Schneider, who splits the singing with Kate Pierson and Cindy Wilson, has a wimpy but adorable voice that is perfect for delivering these and other tongue-in-cheek lines -- like "I'm going to jump in a crator, see you later."

Kate Pierson, who says her favorite sound is "insects at dusk" achieves her great vocal success by imitating these and other exotic noises, while Cindy Wilson's voice is stronger and more abrasive. When the two of them sing together -- which is most of the time -- the effect is like sweet iced tea that knocks you off your feet like straight Jack Daniels.

The B-52s perform most of their magic outside the production studio. And without the use of a synthesizer, they produce some of the weirdest sounds imaginable relying solely on guitar, organ and vocals with a little assistance from a smoke alarm, a walkie talkie and a toy piano.

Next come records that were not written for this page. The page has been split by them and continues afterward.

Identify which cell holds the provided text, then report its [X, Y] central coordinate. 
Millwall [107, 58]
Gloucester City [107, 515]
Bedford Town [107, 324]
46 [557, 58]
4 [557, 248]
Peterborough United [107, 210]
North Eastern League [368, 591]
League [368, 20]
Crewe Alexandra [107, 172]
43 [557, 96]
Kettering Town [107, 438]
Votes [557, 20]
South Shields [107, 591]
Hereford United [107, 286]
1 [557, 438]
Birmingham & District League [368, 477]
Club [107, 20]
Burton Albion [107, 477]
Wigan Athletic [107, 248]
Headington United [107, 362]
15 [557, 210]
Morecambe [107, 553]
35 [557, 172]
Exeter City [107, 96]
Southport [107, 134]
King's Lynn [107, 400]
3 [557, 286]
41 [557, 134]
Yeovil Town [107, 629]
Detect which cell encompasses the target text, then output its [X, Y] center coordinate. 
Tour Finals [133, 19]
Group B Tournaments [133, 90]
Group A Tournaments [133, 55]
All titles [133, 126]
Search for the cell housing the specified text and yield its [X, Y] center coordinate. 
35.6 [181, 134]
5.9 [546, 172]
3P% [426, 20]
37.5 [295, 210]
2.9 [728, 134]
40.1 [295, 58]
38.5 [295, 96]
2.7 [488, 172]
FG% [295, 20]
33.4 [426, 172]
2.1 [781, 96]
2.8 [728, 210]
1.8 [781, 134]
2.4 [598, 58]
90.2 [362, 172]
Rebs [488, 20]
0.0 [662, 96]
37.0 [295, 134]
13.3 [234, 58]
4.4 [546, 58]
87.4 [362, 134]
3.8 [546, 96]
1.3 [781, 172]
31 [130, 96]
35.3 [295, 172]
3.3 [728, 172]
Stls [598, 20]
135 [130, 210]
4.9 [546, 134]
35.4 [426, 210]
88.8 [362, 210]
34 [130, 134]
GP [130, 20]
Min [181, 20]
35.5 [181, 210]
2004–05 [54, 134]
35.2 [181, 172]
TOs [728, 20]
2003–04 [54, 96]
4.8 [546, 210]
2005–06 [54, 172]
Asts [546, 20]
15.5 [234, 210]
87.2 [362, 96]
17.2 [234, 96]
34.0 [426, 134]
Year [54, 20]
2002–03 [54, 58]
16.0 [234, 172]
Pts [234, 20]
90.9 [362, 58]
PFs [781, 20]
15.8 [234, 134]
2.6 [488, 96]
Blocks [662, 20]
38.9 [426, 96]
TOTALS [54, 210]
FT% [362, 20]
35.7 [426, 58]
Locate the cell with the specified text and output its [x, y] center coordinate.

The B-52s are a band of moments, climaxes, ascents and descents. Instead of remembering an entire song, one remembers fragments. Many of them deviate radically from a straight verse-chorus format into something resembling a scrambled jigsaw puzzle in which some of the pieces fit together and some don't. A good illustration is "Dance This Mess Around." It begins like a Motown ballad, even lifting a couple lines intentionally from The Supremes' "Stop in the Name of Love," and ends in a frantic call-and-response exchange between Schneider and the two women.

The B-52s, like their audience, are products of the video generation: nourished on TV, too late for psychedelia, too cynical to enjoy the mellow '70s and too much in love with rock 'n roll to make the transition to jazz. They are a band whose time has come.